WHAT TO DO:
Starting with the line that contains "Where should I click to: Switch to the php7.2" and going on through the line that contains "Looking at the", give those lines again with "best-fit view icon" renamed to "fit-to-view icon" and everything else left unchanged.

INPUT ROWS:
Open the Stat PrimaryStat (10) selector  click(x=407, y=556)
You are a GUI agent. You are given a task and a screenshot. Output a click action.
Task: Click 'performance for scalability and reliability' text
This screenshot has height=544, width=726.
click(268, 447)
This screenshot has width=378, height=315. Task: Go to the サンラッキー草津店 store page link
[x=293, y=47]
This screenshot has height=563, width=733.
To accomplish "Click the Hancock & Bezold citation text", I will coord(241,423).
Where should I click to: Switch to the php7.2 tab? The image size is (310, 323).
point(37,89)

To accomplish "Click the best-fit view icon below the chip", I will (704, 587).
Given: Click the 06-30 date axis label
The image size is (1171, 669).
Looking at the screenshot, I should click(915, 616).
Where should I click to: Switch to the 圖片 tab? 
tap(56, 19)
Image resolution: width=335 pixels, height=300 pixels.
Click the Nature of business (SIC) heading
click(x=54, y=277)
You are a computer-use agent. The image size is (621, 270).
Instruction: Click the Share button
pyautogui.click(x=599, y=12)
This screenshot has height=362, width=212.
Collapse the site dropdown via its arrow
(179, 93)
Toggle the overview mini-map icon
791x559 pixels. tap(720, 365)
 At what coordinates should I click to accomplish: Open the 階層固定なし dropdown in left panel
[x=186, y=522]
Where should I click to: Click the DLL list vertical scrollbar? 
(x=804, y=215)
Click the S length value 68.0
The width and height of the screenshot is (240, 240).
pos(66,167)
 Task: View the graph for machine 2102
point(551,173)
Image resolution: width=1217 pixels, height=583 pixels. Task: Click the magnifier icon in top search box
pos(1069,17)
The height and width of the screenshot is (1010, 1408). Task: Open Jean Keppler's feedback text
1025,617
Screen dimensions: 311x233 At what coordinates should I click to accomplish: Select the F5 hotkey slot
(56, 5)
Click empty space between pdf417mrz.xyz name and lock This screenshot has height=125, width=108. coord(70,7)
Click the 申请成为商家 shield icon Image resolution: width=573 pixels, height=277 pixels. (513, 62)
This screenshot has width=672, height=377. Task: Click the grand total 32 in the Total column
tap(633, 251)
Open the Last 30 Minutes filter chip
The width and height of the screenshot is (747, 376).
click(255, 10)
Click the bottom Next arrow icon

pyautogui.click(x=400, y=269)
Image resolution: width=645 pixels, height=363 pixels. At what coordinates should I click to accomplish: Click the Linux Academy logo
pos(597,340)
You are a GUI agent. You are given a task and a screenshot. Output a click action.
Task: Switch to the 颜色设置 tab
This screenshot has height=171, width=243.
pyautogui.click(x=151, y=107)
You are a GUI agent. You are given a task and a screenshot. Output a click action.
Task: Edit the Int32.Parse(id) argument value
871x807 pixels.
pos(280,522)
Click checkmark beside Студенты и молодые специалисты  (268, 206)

RESPONSE TO THIS TASK:
Where should I click to: Switch to the php7.2 tab? The image size is (310, 323).
point(37,89)

To accomplish "Click the fit-to-view icon below the chip", I will (704, 587).
Given: Click the 06-30 date axis label
The image size is (1171, 669).
Looking at the screenshot, I should click(915, 616).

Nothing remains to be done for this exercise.